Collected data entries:
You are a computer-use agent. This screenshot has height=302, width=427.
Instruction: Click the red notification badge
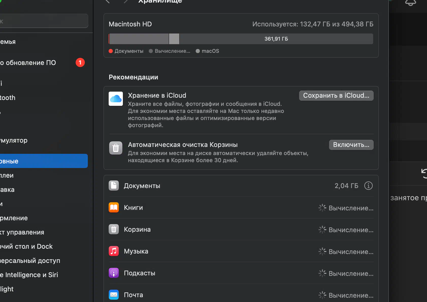pyautogui.click(x=80, y=62)
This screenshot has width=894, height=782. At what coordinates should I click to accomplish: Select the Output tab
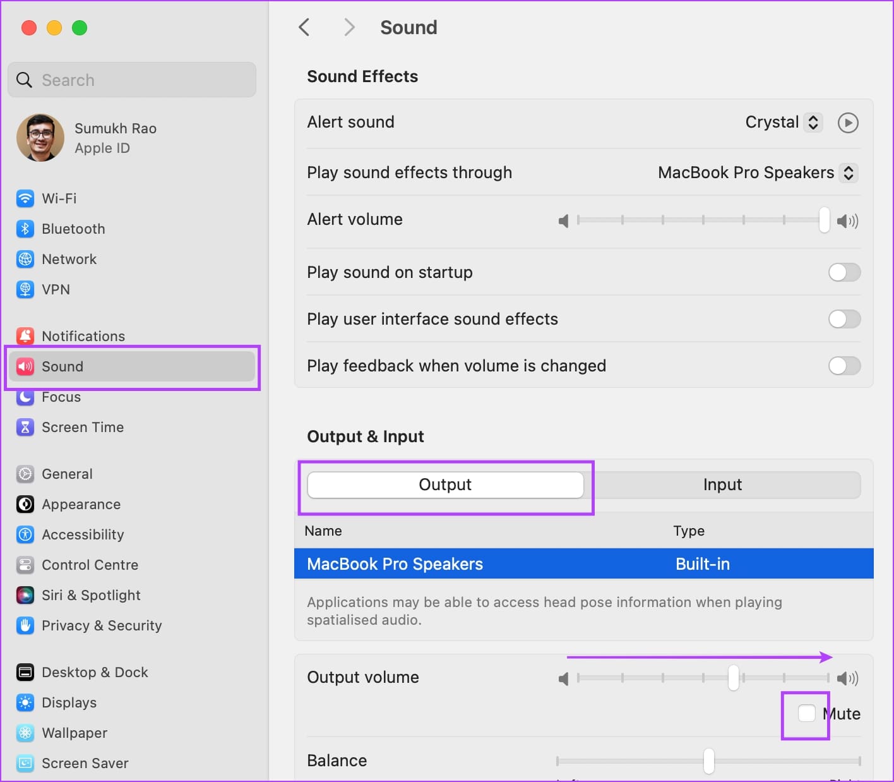(445, 484)
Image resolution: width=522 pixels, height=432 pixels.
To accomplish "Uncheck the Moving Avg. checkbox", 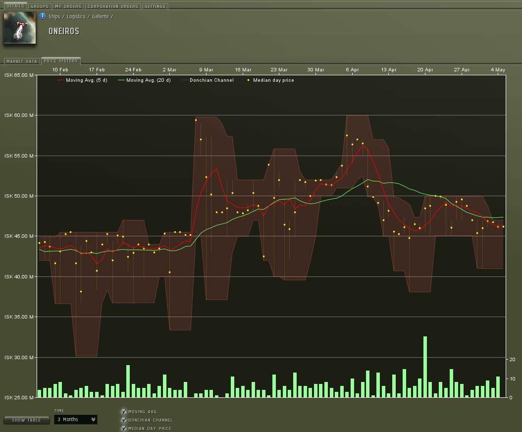I will coord(123,411).
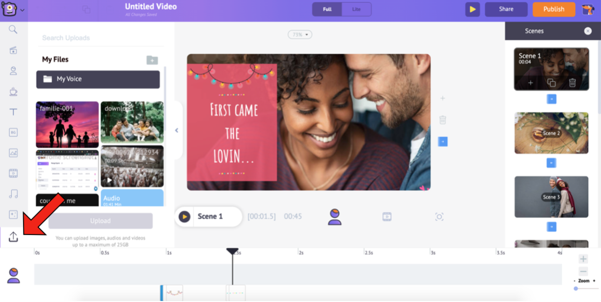Click the Search icon in left sidebar

pos(13,30)
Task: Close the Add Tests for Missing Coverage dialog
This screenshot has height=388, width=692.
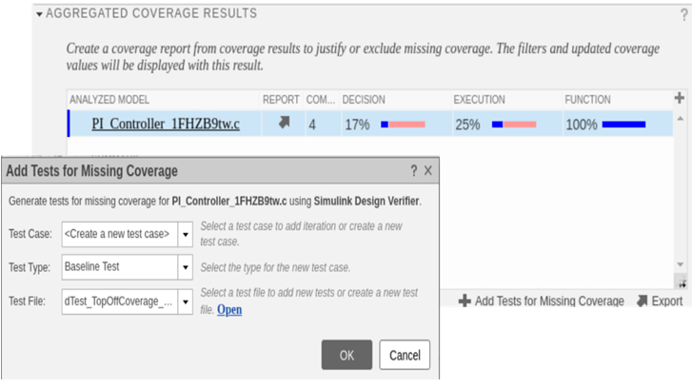Action: [x=428, y=171]
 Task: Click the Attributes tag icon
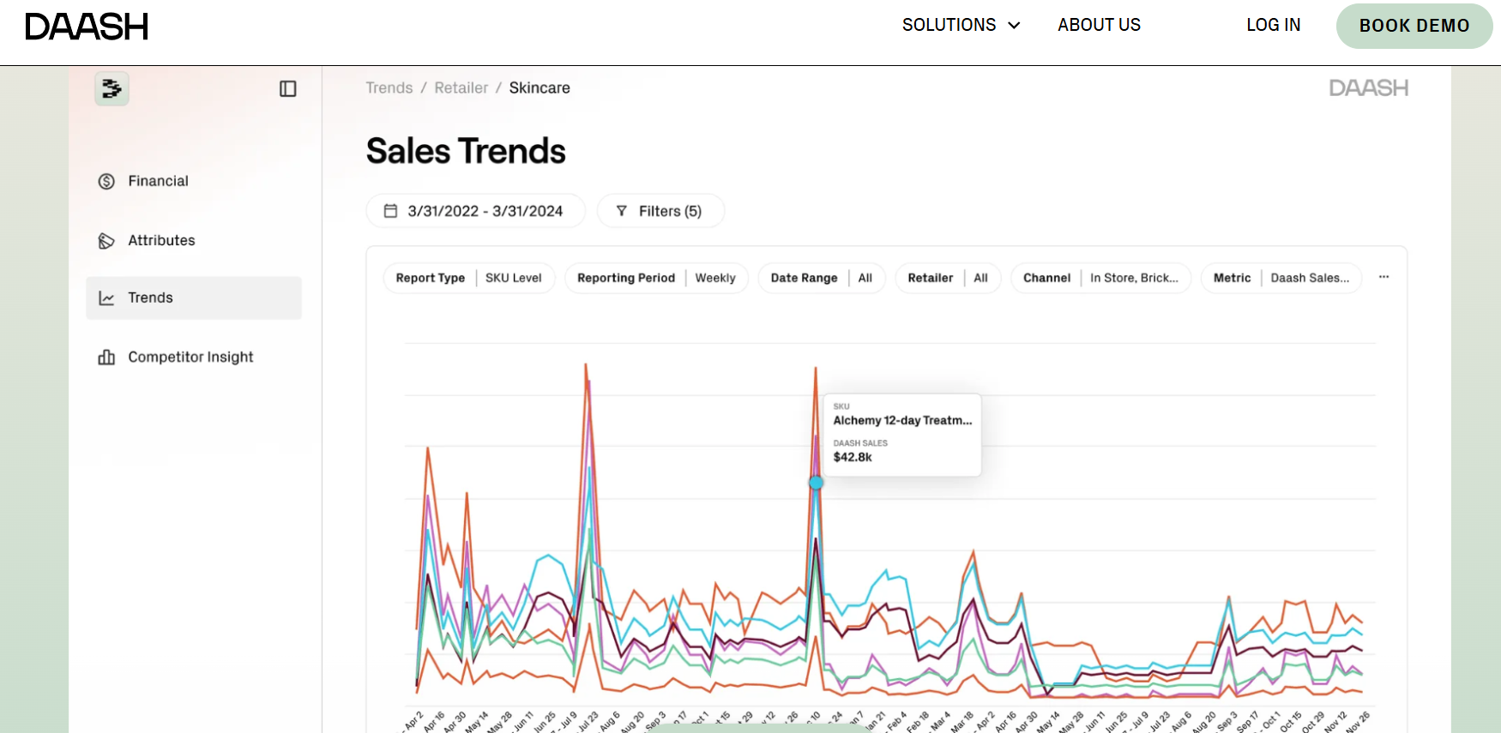click(106, 241)
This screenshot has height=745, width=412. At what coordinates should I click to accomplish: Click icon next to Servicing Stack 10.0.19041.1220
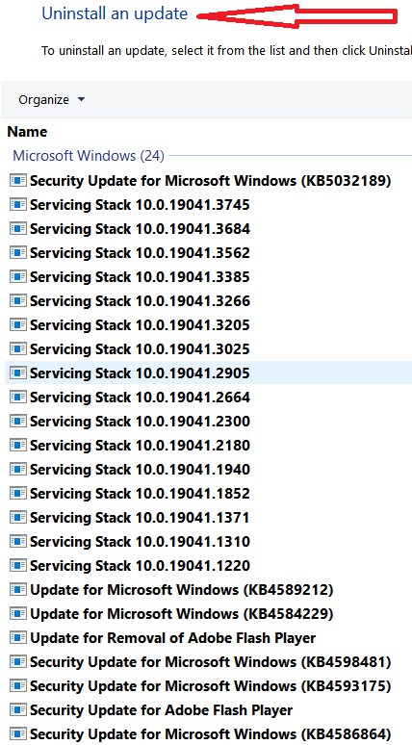(18, 565)
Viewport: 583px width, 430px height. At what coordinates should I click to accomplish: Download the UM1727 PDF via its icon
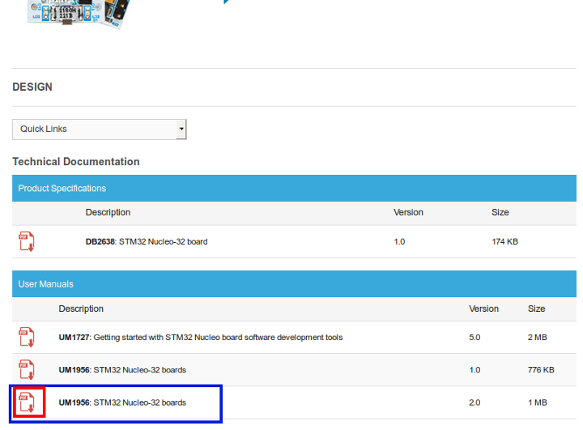point(27,337)
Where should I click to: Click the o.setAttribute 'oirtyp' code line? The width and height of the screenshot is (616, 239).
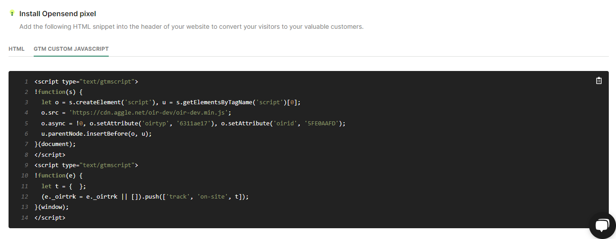(x=193, y=123)
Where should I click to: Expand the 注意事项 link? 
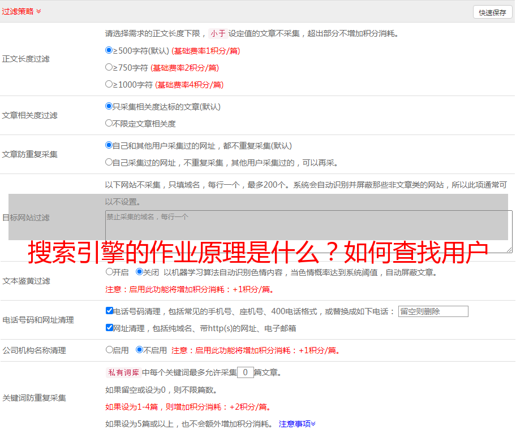click(297, 424)
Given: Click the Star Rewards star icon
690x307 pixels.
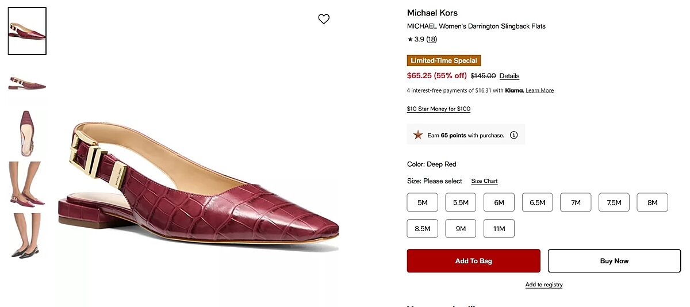Looking at the screenshot, I should 418,135.
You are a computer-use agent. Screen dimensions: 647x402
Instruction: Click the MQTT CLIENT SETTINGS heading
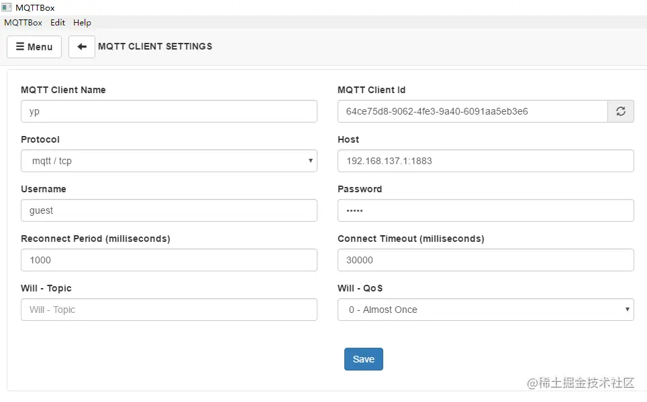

HOW TO COMPLETE THIS TASK
Reproduce every line above that contains the string "agent".

ANSWER BOX
You are a computer-use agent. This screenshot has height=302, width=427.
You are a computer-use agent. Screen dimensions: 647x402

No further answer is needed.